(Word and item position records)

###

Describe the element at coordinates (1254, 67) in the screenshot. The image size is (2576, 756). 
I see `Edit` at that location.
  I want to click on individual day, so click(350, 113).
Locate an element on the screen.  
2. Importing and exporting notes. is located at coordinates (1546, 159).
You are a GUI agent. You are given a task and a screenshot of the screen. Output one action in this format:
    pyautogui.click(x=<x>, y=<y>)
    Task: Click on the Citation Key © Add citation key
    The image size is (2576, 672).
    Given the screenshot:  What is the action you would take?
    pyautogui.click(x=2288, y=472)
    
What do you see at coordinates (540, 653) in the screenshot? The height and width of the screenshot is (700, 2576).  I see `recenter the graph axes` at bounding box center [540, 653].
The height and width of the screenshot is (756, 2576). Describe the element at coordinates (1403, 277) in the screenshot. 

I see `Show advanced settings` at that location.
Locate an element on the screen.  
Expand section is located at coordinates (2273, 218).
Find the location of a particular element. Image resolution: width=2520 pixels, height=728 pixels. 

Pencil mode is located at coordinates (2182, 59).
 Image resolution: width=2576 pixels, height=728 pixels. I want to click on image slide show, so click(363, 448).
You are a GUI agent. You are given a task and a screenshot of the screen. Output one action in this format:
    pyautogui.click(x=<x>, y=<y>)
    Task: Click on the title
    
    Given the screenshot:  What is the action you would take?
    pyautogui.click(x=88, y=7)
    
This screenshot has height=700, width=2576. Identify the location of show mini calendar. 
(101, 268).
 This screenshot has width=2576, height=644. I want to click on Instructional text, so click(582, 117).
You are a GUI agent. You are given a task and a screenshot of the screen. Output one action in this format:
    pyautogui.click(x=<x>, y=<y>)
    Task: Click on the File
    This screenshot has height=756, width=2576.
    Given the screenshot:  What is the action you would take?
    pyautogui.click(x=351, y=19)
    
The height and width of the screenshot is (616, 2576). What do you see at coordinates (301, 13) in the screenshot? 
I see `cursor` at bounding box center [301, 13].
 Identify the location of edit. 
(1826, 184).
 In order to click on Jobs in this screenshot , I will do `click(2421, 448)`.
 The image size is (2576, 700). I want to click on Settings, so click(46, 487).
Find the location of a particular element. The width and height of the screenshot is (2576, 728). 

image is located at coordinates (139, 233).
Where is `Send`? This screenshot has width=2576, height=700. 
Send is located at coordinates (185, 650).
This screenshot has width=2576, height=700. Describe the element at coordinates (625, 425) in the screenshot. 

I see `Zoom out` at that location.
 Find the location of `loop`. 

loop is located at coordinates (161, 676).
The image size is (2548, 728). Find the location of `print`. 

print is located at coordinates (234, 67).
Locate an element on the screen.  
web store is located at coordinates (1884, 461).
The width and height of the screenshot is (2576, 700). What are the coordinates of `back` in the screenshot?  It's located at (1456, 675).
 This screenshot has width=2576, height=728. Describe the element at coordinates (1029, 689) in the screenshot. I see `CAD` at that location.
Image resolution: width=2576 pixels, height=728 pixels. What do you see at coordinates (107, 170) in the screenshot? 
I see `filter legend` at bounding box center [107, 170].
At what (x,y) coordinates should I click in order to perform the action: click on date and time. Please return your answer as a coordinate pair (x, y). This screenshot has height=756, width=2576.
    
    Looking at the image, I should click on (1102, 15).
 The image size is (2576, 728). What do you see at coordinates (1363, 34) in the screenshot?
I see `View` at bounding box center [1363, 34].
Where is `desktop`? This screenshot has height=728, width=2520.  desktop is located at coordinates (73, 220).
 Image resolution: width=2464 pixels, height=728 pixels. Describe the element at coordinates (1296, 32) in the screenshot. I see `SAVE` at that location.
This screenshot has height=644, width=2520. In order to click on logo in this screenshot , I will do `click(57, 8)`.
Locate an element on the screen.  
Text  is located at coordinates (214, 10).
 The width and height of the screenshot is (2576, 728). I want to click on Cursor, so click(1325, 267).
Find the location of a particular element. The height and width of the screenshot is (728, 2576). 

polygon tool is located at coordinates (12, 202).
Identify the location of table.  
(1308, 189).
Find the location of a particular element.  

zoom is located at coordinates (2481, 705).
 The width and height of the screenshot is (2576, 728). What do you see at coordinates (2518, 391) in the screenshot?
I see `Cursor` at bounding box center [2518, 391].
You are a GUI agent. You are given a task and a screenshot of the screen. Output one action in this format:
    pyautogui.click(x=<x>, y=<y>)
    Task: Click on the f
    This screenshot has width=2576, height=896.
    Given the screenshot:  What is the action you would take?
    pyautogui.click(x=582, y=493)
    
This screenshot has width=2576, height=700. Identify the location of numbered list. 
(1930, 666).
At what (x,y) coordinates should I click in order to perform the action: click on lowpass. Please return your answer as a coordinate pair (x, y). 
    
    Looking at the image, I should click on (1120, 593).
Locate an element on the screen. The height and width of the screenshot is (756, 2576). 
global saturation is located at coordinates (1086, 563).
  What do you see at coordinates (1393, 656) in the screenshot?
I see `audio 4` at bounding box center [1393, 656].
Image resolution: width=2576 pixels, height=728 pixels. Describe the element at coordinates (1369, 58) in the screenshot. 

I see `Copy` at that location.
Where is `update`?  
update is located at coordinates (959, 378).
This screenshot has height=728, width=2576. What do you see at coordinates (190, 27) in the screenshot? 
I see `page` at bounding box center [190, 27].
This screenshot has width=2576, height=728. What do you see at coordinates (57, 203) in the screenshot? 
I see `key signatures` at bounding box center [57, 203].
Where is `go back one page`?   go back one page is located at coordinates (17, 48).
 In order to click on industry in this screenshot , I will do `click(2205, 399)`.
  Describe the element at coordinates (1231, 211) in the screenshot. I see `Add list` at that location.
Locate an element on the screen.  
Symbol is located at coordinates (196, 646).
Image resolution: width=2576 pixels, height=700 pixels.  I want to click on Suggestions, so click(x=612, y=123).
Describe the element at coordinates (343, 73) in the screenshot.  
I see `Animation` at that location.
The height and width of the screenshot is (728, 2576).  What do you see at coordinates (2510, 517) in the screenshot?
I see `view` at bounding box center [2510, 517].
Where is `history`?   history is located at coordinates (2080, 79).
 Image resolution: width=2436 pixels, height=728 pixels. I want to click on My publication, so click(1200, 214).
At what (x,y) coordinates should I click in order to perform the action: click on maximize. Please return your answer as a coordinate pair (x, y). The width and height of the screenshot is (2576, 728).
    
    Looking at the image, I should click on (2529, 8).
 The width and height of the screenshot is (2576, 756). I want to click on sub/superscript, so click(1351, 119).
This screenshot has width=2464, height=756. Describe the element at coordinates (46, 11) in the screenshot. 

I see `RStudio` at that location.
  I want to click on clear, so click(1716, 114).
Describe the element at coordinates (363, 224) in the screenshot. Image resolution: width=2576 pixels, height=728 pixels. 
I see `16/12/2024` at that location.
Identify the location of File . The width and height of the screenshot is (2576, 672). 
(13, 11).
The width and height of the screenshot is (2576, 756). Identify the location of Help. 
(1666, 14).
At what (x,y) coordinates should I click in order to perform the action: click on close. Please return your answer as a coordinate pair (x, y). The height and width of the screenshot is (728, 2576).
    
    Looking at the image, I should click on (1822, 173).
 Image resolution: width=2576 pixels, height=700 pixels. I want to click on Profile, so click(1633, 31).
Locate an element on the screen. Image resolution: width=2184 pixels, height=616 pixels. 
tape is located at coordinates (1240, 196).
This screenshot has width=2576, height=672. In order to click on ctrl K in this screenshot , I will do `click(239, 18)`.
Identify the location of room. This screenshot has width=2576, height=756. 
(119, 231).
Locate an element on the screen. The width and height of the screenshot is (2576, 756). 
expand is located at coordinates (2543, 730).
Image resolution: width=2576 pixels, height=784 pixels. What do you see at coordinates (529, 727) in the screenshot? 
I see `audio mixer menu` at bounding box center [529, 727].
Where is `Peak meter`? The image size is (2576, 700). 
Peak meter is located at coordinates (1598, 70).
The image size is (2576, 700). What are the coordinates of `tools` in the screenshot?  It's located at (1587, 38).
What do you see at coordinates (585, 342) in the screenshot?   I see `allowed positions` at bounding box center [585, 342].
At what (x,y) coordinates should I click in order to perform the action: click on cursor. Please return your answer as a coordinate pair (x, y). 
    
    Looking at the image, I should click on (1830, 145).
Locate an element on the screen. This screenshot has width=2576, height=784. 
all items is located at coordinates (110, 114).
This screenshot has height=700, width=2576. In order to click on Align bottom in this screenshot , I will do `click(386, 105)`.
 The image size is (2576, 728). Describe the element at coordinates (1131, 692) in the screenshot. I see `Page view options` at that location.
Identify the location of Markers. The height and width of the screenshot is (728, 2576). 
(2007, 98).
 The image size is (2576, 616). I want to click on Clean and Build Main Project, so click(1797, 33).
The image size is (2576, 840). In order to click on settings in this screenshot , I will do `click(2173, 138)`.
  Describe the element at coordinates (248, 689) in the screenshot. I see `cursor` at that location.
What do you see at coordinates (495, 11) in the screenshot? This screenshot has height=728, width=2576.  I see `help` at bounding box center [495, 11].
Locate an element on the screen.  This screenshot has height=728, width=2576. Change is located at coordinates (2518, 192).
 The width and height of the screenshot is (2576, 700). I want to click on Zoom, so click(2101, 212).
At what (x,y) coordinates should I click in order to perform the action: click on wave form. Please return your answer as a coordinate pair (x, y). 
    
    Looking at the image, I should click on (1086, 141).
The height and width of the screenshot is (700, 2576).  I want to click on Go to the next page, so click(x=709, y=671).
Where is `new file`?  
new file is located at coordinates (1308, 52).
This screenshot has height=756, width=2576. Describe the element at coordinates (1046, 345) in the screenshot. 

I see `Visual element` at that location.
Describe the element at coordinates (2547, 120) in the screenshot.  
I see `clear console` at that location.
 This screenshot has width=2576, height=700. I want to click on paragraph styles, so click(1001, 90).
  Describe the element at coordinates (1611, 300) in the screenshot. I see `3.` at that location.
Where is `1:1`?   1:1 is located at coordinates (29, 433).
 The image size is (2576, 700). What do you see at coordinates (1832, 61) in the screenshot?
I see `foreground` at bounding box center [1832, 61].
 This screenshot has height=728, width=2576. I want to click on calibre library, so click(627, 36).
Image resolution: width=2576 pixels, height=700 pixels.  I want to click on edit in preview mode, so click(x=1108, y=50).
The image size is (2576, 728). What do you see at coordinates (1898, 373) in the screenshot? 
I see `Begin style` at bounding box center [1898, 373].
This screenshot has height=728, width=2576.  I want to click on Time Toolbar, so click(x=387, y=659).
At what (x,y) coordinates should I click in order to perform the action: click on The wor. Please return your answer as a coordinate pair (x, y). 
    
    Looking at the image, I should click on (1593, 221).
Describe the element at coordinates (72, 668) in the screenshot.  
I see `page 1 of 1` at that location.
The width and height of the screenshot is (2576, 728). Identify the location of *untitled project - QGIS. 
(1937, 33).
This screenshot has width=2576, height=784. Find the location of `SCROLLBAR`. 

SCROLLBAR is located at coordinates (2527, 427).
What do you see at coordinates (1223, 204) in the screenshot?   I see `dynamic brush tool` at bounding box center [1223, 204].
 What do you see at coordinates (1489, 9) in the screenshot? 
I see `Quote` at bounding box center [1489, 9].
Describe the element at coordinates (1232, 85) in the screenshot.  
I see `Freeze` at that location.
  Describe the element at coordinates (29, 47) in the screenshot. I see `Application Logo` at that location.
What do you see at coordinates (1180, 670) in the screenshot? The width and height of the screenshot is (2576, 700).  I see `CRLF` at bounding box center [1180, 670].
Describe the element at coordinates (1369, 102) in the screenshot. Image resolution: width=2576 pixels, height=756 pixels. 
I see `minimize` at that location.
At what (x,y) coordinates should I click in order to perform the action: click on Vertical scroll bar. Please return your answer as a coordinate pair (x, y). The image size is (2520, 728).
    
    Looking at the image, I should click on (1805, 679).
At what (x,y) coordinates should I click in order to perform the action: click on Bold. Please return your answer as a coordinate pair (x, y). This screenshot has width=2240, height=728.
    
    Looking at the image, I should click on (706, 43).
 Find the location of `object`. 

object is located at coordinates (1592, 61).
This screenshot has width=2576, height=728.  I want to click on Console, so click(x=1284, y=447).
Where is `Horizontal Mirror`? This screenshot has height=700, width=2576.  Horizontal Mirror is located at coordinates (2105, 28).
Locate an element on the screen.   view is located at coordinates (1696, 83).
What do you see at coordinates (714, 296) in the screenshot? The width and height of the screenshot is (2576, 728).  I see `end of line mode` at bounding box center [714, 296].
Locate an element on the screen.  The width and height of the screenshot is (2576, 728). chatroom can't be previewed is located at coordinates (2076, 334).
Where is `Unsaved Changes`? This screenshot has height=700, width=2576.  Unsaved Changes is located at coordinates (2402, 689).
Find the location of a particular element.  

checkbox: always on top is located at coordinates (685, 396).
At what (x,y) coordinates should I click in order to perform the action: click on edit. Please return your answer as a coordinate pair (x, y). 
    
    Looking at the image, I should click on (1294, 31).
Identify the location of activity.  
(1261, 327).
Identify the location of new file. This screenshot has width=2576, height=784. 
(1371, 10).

###

Instruction
Return these records verbatim, beginning at the line that contains "Image resolution: width=2576 pixels, height=728 pixels. What" and stopping after the line that contains "center [1363, 34].".

Task solution
Image resolution: width=2576 pixels, height=728 pixels. What do you see at coordinates (107, 170) in the screenshot? 
I see `filter legend` at bounding box center [107, 170].
At what (x,y) coordinates should I click in order to perform the action: click on date and time. Please return your answer as a coordinate pair (x, y). This screenshot has height=756, width=2576.
    
    Looking at the image, I should click on (1102, 15).
 The image size is (2576, 728). What do you see at coordinates (1363, 34) in the screenshot?
I see `View` at bounding box center [1363, 34].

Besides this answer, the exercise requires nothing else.